*TASK A*
List every adverse reaction named in the table for zidovudine-treated patients with HIV-infection in the PROCRIT excerpt.
*TASK B*
Rewrite the part of the PROCRIT excerpt that opens with the words "For the combined" and closes with "6 (4%) other.", changing each "combined PROCRIT treatment groups" to "combined active treatment groups".
** Opening QUOTED PASSAGE block **
Zidovudine-treated Patients with HIV-infection
A total of 297 zidovudine-treated patients with HIV-infection were studied in 4 placebo-controlled studies. A total of 144 (48%) patients were randomly assigned to receive PROCRIT and 153 (52%) patients were randomly assigned to receive placebo. PROCRIT was administered at doses between 100 and 200 Units/kg 3 times weekly subcutaneously for up to 12 weeks.
For the combined PROCRIT treatment groups, a total of 141 (98%) men and 3 (2%) women between the ages of 24 and 64 years were enrolled. The racial distribution of the combined PROCRIT treatment groups was as follows: 129 (90%) white, 8 (6%) black, 1 (1%) Asian, and 6 (4%) other.
In double-blind, placebo-controlled studies of 3 months duration involving approximately 300 zidovudine-treated patients with HIV-infection, adverse reactions with an incidence of ≥ 1% in patients treated with PROCRIT were:
| Adverse Reaction | PROCRIT (n=144) | Placebo (n=153) |
|---|---|---|
| Pyrexia | 42% | 34% |
| Cough | 26% | 14% |
| Rash | 19% | 7% |
| Injection site irritation | 7% | 4% |
| Urticaria | 3% | 1% |
| Respiratory tract congestion | 1% | Not reported |
| Pulmonary embolism | 1% | Not reported |
Patients with Cancer on Chemotherapy
The data below were obtained in Study C1, a 16-week, double-blind, placebo-controlled study that enrolled 344 patients with anemia secondary to chemotherapy. There were 333 patients who were evaluable for safety; 168 of 174 patients (97%) randomized to PROCRIT received at least 1 dose of study drug, and 165 of 170 patients (97%) randomized to placebo received at least 1 placebo dose. For the once weekly PROCRIT-treatment group, a total of 76 men (45%) and 92 women (55%) between the ages of 20 and 88 years were treated. The racial distribution of the PROCRIT-treatment group was 158 white (94%) and 10 black (6%). PROCRIT was administered once weekly for an average of 13 weeks at a dose of 20,000 to 60,000 IU subcutaneously (mean weekly dose was 49,000 IU).
The adverse reactions with a reported incidence of ≥ 5% in PROCRIT-treated patients that occurred at a higher frequency than in placebo-treated patients are shown in the table below:
| Adverse Reaction | PROCRIT (n=168) | Placebo (n=165) |
|---|---|---|
| Nausea | 35% | 30% |
| Vomiting | 20% | 16% |
| Myalgia | 10% | 5% |
| Arthralgia | 10% | 6% |
| Stomatitis | 10% | 8% |
| Cough | 9% | 7% |
| Weight decrease | 9% | 5% |
| Leukopenia | 8% | 7% |
| Bone pain | 7% | 4% |
| Rash | 7% | 5% |
| Hyperglycemia | 6% | 4% |
| Insomnia | 6% | 2% |
| Headache | 5% | 4% |
| Depression | 5% | 4% |
| Dysphagia | 5% | 2% |
| Hypokalemia | 5% | 3% |
| Thrombosis | 5% | 3% |
Surgery Patients
Four hundred sixty-one patients undergoing major orthopedic surgery were studied in a placebo-controlled study (S1) and a comparative dosing study (2 dosing regimens, S2). A total of 358 patients were randomly assigned to receive PROCRIT and 103 (22%) patients were randomly assigned to receive placebo. PROCRIT was administered daily at a dose of 100 to 300 IU/kg subcutaneously for 15 days or at 600 IU/kg once weekly for 4 weeks.
** Closing QUOTED PASSAGE block **
** Opening DATA RECORDS block **
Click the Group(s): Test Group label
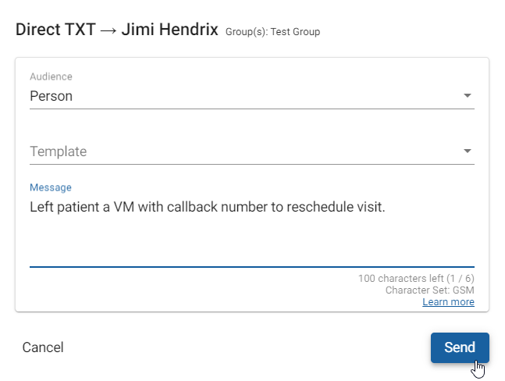Image resolution: width=505 pixels, height=381 pixels. [272, 32]
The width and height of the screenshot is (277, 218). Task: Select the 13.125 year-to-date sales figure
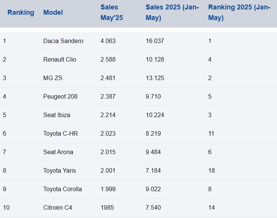coord(155,78)
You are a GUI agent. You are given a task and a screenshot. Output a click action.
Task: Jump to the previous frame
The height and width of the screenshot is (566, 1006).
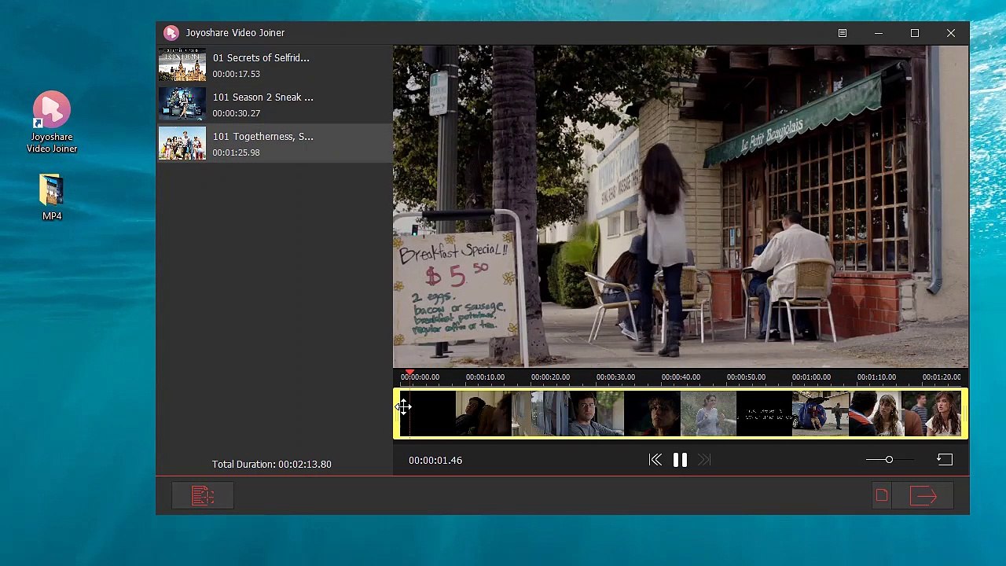point(655,461)
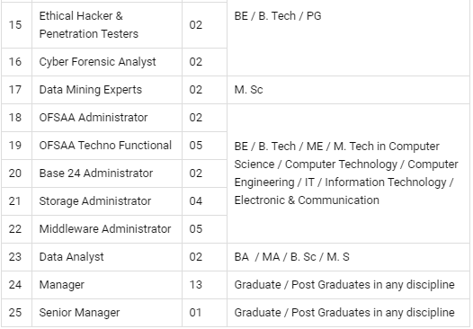Click the Data Analyst post name
Image resolution: width=473 pixels, height=329 pixels.
72,257
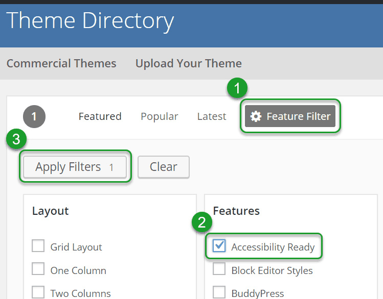Viewport: 383px width, 299px height.
Task: Select the One Column layout checkbox
Action: point(38,269)
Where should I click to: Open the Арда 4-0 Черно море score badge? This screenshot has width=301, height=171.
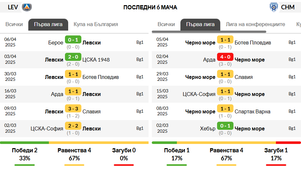pyautogui.click(x=225, y=57)
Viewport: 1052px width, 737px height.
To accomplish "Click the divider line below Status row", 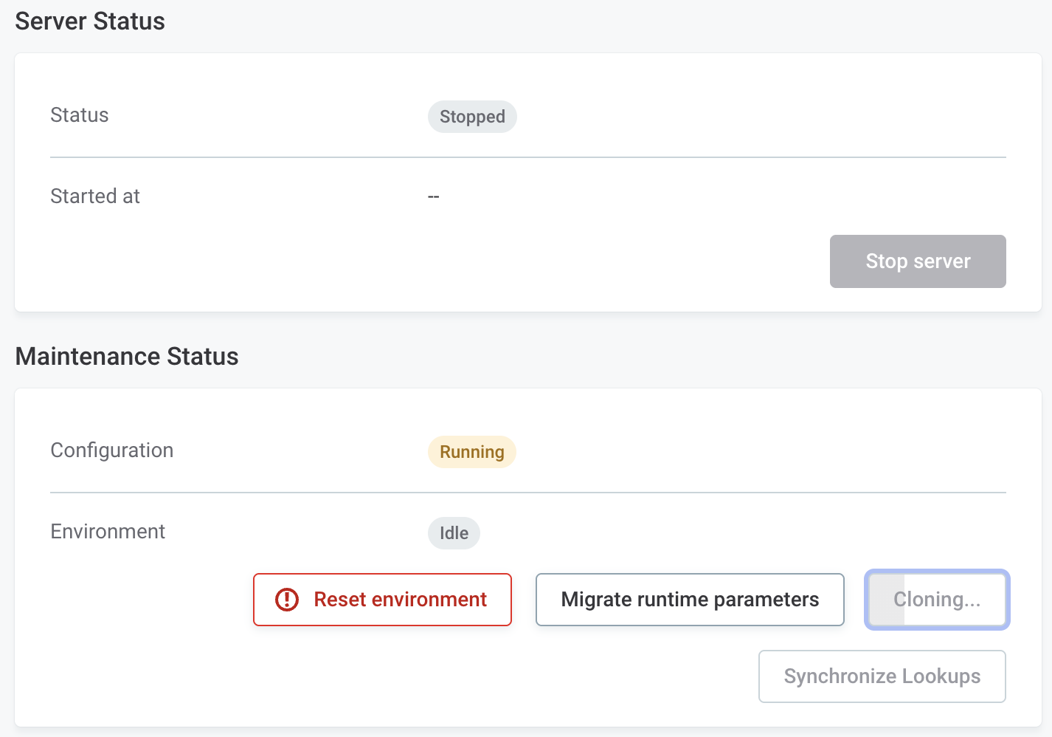I will [x=527, y=157].
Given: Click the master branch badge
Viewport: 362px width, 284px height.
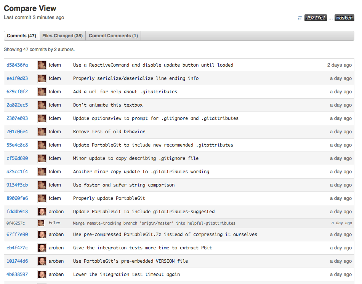Looking at the screenshot, I should [344, 18].
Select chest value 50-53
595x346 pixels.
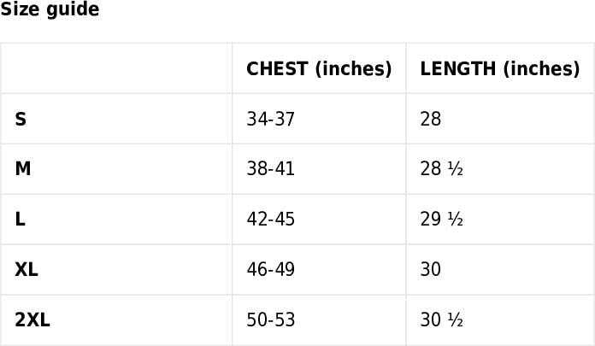[270, 320]
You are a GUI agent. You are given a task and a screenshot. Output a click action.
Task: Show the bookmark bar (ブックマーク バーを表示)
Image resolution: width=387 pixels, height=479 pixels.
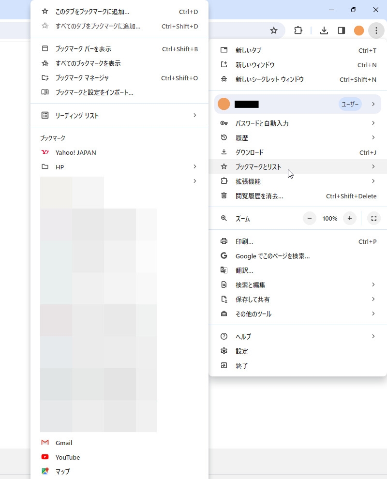[83, 49]
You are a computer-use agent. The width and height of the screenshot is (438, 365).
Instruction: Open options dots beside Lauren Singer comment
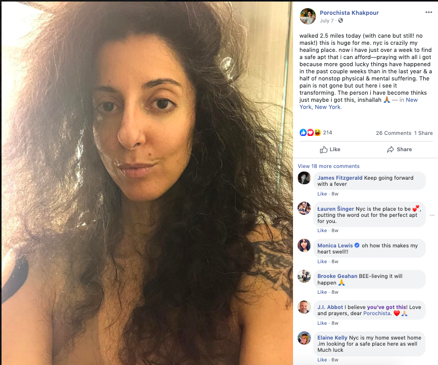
** Closing DATA RECORDS block **
*RESPONSE BOX A*
Pyrexia, Cough, Rash, Injection site irritation, Urticaria, Respiratory tract congestion, Pulmonary embolism

*RESPONSE BOX B*
For the combined active treatment groups, a total of 141 (98%) men and 3 (2%) women between the ages of 24 and 64 years were enrolled. The racial distribution of the combined active treatment groups was as follows: 129 (90%) white, 8 (6%) black, 1 (1%) Asian, and 6 (4%) other.